Could you retype every line below exactly, omitting the images?
Start of PROVIDED RECORDS
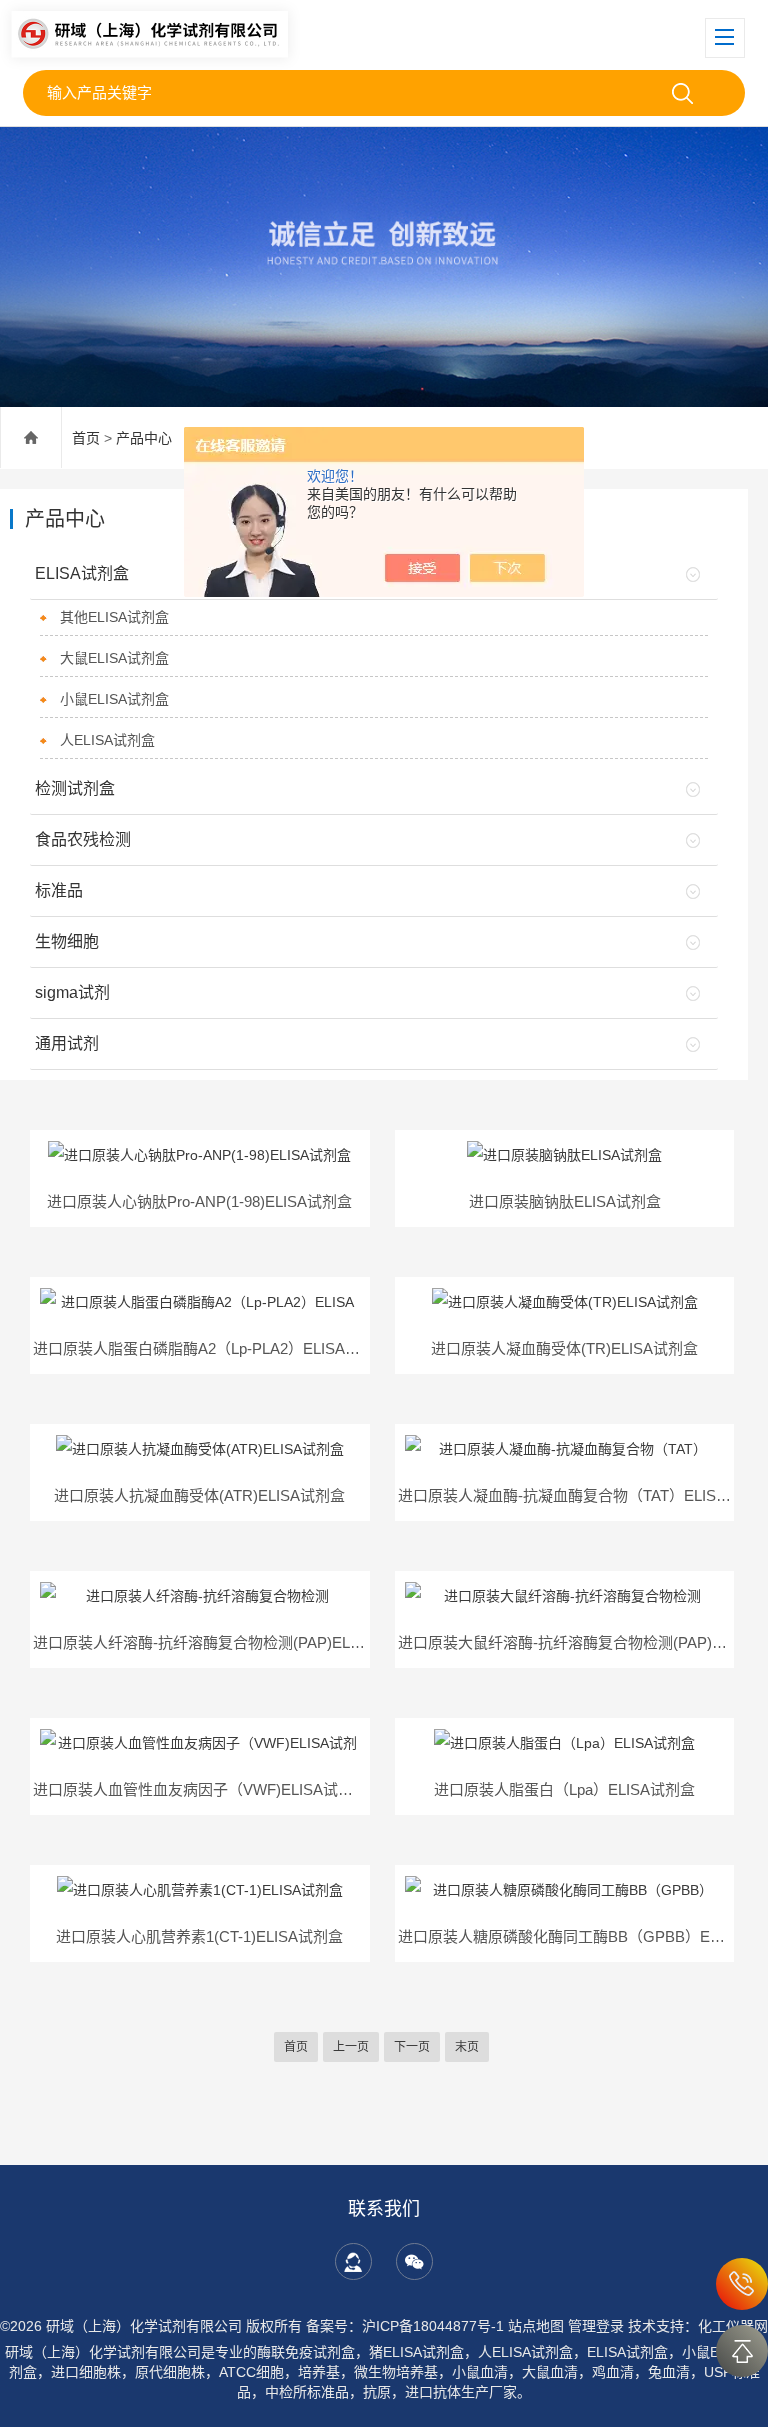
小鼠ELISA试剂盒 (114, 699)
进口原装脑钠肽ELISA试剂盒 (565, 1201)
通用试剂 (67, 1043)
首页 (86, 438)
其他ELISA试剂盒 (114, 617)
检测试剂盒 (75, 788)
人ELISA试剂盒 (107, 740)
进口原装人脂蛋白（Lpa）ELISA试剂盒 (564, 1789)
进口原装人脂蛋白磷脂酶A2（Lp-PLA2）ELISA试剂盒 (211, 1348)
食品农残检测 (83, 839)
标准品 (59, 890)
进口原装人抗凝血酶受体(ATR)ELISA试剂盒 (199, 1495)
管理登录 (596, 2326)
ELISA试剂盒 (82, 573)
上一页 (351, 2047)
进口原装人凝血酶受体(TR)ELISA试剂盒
End of PROVIDED RECORDS
## [SOLVED EXERCISE]
小鼠ELISA试剂盒 (114, 699)
进口原装脑钠肽ELISA试剂盒 (565, 1201)
通用试剂 (67, 1043)
首页 (86, 438)
其他ELISA试剂盒 (114, 617)
检测试剂盒 (75, 788)
人ELISA试剂盒 (107, 740)
进口原装人脂蛋白（Lpa）ELISA试剂盒 (564, 1789)
进口原装人脂蛋白磷脂酶A2（Lp-PLA2）ELISA试剂盒 (211, 1348)
食品农残检测 (83, 839)
标准品 (59, 890)
进口原装人抗凝血酶受体(ATR)ELISA试剂盒 (199, 1495)
管理登录 (596, 2326)
ELISA试剂盒 (82, 573)
上一页 (351, 2047)
进口原装人凝血酶受体(TR)ELISA试剂盒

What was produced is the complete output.